# Hashimoto's + Cycle



## pomee (Aug 27, 2013)

Semi-random question: anyone with Hashimoto's experience major hormone fluctuation with thyroid meds? My cycle's been stretching longer and longer (so much that I went and grabbed a pregnancy test today after realizing I was 12 days late)...which, you know, isn't horrible...but kinda weird.


----------



## sjmjuly (Mar 23, 2012)

Mine is getting shorter and shorter, but I am 51 and going through perimenopause. I have a period every 21 days now,,,,,lucky me.


----------



## burdette2004 (Oct 29, 2013)

Mine gets farther apart, a week at the most so far, and heavier when my thyroid isn't under control. For me, it is one warning sign to get some lab work done. I have found that missing even a few days of meds in a month can make it happen to though.


----------



## nicole0310 (Sep 7, 2010)

mine has been the same way since mid of this year...it has been 5-6 days late every month.but its not meds because i just started synthroid this week after my.PT


----------



## burdette2004 (Oct 29, 2013)

It's the disease not the meds that cause fluctuation. If the meds are right, and you had a normal cycle to start with, you shouldn't have fluctuation.


----------



## surge (Aug 15, 2012)

Cycle-length fluctuation is a sign of thyroid imbalance. Typically, when you're hypo, the cycle is shorter and heavier and boy is this true for me. Hyper can sometimes cause the cycle to lengthen. But this is different for everybody. Just know that the thyroid is the 'timing belt' of the body and when it is out of whack, it can set of a cascade of other hormone levels being out of whack-- maybe even not hugely out of whack, not even enough so that levels would seem out of the norm if tested.
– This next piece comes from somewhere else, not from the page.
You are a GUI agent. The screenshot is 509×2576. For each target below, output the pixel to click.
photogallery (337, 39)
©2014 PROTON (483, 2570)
In my experience, it takes a while of the sex hormones to re-regulate once the thyroid has regulated. Some supplements just for PMS and hormone balance can be helpful to help nudge it back in the right direction.


----------



## Desertrose (Jul 30, 2013)

I keep missing periods entirely. Looks like another missed one this month.

My thyroid levels come back "normal" and my female hormones have always been "normal". I feel anything BUT "normal".

I just don't understand.


----------



## surge (Aug 15, 2012)

Desertrose-- Have you ever tried accupuncture? It can be particularly helpful in re-normalizing the hormones. My hormone levels also looked 'normal' when I felt crazy. My gynocologist recommended experimenting with a PMS-related supplement to also ease things back in-- I drink Tulsi + raspberry + nettles tea to gently support. It's not a quick fix, and neither is the supplement, but you might see some improvement over 6 weeks-3 months. Also, how long has your thyroid been normal? As I said earlier, my experience is that it takes awhile after you're back to norm to get the hormones settled


----------



## CA-Lynn (Apr 29, 2010)

while the odds are that nothing very serious is at play, it's always better to get some rule-outs from your ob/gyn.Better safe than sorry.


----------



## Desertrose (Jul 30, 2013)

Surge, I'm really at my wits end with all of this. I've just about given up on GP's and I'm ready to go the naturopath route now. The only thing is in the past I had a bit of a bad experience with one and now I'm a bit leery because sometimes it seems they are just as bad - trying to sell you everything under the sun, which costs an arm and a leg but doesn't really do much.

Acupuncture sounds interesting....I'm ready to give anything a go.

CA -Lynne... I've been told I have a small ovarian cyst....but everything else looks normal and they just want to keep an eye on the cyst - said they are very common etc, but I have to wonder if a cyst is enough to throw things out of whack?


----------



## surge (Aug 15, 2012)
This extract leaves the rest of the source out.